Where once it bestrode the Internet like a Colossus, Adobe's ubiquitous Flash plug-in has finally begun to fall on hard times. Shortly after Adobe announced its decision to halt development on the mobile version of Flash, a group calling itself 'Occupy Flash' - ignore for now the fact that the same trivializes a rather urgent societal economic problem - has piled in on them in aggressive terms normally reserved for political screeds.
"Flash Player is dead," Occupy Flash's manifesto reads. "Its time has passed. It's buggy. It crashes a lot. It requires constant security updates."
Occupy Flash's take on Adobe ranges from technical to personal. "It's a fossil, left over from the era of closed standards and unilateral corporate control of web technology. Websites that rely on Flash present a completely inconsistent (and often unusable) experience for fast-growing percentage of the users who don't use a desktop browser."
Also singling out security flaws, they're in the same camp with the late Steve Jobs, who started his own spat with Adobe in 2010, calling Adobe 'lazy' and later, publishing a lengthy post on Apple.com (opens in new tab), further articulating his beef with the Flash plug-in.

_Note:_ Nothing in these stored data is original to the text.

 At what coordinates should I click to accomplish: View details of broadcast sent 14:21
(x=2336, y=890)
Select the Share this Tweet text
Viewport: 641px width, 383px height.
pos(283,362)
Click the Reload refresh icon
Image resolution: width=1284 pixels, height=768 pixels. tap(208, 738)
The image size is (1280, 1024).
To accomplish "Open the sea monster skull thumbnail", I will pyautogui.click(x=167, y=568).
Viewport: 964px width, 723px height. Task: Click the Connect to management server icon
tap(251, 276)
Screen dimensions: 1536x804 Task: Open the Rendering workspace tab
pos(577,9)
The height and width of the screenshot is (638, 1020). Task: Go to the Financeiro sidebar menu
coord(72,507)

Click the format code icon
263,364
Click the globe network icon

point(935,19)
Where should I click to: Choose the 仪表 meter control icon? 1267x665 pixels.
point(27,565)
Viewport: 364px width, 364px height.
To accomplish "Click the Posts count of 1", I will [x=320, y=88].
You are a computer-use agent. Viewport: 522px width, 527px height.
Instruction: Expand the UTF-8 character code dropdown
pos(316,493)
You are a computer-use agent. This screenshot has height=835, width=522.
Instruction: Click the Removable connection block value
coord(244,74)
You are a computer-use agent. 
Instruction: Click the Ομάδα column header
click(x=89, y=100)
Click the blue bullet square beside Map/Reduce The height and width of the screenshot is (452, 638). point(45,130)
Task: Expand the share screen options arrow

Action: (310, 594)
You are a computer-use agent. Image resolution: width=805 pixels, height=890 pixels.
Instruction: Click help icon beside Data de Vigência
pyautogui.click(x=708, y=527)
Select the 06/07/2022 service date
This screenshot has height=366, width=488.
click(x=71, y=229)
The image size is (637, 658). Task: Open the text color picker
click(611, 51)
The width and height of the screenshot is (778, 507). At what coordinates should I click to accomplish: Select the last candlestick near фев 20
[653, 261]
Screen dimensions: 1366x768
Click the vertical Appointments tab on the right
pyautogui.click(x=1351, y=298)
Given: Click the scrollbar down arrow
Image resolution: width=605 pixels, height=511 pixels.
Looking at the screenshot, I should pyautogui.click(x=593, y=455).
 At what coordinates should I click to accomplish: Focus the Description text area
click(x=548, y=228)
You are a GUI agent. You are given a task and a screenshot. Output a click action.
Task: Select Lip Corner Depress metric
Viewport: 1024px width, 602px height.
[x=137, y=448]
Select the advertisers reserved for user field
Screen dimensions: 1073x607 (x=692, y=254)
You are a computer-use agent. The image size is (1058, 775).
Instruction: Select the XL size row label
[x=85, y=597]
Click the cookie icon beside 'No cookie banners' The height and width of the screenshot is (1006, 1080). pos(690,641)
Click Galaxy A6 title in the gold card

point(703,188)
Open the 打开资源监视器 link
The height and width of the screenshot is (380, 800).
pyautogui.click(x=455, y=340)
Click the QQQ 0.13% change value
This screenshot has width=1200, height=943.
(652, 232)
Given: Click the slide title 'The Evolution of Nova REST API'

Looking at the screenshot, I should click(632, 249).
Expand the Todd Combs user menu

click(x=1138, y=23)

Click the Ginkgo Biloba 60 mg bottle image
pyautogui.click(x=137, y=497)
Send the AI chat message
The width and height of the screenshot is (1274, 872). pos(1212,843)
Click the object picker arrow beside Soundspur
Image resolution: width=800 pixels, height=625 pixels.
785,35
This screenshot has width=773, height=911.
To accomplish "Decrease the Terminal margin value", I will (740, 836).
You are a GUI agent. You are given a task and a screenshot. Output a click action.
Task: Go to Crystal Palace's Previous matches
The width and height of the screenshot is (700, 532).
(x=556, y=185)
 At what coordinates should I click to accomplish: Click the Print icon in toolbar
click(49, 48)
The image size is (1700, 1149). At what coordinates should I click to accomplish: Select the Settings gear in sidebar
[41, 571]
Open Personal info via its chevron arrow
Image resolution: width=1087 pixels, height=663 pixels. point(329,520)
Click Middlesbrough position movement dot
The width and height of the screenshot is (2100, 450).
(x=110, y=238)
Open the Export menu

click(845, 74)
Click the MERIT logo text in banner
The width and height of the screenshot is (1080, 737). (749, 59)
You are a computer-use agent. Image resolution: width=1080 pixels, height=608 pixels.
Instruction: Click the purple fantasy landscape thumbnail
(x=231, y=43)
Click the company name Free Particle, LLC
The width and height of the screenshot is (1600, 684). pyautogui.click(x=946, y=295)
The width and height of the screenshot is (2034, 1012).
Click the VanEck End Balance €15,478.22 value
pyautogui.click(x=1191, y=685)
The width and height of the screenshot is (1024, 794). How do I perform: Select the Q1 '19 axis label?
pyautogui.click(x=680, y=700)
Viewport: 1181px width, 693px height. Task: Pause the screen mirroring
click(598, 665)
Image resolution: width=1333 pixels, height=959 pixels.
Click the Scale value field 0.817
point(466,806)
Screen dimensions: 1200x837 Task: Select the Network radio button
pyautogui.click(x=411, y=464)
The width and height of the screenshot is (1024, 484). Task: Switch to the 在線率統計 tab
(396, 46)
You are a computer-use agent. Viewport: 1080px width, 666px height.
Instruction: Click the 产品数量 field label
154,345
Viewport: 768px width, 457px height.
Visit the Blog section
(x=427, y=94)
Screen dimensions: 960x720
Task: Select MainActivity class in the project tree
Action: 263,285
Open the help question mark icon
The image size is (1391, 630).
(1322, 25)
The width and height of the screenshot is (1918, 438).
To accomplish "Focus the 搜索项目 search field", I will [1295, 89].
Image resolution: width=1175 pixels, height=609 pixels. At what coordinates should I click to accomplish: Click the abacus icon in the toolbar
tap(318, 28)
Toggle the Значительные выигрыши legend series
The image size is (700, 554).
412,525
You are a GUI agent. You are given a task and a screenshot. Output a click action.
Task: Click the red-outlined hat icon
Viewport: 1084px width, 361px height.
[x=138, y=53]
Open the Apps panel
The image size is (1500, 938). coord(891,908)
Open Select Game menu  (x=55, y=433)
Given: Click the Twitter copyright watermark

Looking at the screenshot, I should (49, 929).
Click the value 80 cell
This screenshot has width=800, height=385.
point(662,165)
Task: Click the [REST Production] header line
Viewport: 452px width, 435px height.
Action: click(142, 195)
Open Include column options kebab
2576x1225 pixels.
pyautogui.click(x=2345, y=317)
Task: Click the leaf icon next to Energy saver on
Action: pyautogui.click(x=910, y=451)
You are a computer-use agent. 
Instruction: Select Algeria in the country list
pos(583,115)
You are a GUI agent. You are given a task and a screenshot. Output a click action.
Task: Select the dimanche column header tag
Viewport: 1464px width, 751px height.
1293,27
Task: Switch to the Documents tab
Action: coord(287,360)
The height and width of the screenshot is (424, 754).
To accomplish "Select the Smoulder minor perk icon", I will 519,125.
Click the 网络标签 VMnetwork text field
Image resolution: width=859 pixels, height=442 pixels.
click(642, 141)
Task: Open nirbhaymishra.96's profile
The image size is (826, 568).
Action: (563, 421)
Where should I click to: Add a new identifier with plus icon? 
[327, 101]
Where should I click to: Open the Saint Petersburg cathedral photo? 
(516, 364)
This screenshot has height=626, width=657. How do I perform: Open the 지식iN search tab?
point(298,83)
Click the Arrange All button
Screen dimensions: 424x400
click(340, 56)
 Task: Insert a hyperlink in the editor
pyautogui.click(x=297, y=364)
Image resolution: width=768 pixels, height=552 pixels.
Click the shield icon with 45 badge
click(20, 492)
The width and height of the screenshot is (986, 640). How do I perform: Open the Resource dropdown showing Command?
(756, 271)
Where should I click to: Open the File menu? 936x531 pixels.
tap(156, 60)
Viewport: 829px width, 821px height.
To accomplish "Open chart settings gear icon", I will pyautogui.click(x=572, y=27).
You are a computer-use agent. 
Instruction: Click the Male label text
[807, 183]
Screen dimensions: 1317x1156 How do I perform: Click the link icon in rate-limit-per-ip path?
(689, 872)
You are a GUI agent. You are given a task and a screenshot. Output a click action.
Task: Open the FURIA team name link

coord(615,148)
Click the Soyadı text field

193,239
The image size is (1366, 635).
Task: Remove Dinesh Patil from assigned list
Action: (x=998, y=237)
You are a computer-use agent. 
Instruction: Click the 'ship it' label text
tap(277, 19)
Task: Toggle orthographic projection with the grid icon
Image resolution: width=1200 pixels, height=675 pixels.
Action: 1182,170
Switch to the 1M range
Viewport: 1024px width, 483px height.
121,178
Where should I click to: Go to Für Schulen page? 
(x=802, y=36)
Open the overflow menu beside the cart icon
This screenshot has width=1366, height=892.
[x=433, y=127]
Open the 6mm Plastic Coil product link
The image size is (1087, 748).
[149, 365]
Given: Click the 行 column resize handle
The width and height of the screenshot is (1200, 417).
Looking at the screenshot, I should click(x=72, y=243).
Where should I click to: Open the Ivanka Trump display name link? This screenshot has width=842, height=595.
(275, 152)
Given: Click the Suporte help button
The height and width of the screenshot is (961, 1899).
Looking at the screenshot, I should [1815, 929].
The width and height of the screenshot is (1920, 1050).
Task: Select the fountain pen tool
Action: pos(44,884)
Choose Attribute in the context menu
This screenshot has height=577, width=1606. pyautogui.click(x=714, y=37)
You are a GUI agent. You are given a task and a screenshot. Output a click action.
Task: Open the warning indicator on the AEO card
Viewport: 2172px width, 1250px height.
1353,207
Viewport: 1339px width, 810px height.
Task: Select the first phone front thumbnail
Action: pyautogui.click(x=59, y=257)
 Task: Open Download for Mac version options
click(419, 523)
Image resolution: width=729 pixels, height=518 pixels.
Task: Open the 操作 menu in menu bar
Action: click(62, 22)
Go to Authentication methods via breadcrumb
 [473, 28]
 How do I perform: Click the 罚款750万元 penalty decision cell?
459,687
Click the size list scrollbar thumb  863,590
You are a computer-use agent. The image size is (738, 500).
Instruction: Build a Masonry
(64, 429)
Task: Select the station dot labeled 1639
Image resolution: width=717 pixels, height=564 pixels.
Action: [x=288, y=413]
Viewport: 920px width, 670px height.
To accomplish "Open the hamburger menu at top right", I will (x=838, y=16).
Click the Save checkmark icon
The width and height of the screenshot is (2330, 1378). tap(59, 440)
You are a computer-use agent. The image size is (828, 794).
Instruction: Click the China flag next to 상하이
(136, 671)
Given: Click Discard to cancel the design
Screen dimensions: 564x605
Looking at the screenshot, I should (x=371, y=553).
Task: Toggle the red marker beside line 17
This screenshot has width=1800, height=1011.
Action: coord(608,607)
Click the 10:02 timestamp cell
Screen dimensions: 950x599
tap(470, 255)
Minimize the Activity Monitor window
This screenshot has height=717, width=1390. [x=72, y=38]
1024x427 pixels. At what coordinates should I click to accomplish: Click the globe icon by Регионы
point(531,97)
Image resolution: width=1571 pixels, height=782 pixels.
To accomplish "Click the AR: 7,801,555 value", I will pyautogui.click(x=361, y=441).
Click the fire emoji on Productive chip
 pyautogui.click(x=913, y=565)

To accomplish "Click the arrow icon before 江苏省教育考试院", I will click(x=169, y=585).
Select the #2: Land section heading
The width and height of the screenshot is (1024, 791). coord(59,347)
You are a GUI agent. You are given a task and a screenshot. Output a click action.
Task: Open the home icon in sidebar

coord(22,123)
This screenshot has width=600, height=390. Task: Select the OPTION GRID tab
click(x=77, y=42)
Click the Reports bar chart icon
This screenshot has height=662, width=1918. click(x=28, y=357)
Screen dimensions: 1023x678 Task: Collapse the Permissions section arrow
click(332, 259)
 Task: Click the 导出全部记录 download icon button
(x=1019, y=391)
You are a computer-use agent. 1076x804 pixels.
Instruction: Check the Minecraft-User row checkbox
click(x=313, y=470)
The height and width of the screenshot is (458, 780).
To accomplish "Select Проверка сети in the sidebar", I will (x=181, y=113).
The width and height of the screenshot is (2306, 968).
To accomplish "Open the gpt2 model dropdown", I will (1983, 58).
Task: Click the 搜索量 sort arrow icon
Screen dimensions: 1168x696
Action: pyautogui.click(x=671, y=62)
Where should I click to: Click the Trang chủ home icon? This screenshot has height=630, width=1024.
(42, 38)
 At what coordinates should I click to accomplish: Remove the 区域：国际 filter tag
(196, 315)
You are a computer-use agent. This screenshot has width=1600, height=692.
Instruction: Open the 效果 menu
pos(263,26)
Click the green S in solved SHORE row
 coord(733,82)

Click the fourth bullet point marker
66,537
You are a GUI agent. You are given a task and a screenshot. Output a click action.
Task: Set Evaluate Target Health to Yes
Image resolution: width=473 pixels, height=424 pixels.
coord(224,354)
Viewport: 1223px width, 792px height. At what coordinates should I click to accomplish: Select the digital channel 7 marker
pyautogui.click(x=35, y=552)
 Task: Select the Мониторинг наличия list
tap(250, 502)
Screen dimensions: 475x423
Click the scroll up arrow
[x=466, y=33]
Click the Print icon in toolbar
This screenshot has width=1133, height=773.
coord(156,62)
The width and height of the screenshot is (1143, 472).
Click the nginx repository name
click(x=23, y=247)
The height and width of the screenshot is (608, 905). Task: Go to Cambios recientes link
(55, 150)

Occupy Flash acknowledges that Adobe, by abandoning mobile Flash to focus on HTML 5 in future mobile development, would appear to have become irrelevant. However, their goal, cheekily focused on encouraging Internet users to deactivate the Flash plug-in in their desktop browsers, is larger than any one company. Simply put, they aim to force a completely open standard on the web by encouraging users to 'invalidate' technologies that don't meet such standards. Will it work? It's a worthy goal likely to be slow-going, at least while so much of the non-mobile web runs on Flash, admittedly render many websites, like Google Analytics, less usable. (Full disclosure - I won't be deactivating Flash, at least not now). But as the intent isn't to kneecap Adobe as an entity, only to speed up the transition to an HTML 5 future, a 'movement', if you can call it that, like Occupy Flash might put pressure on developers to do just that.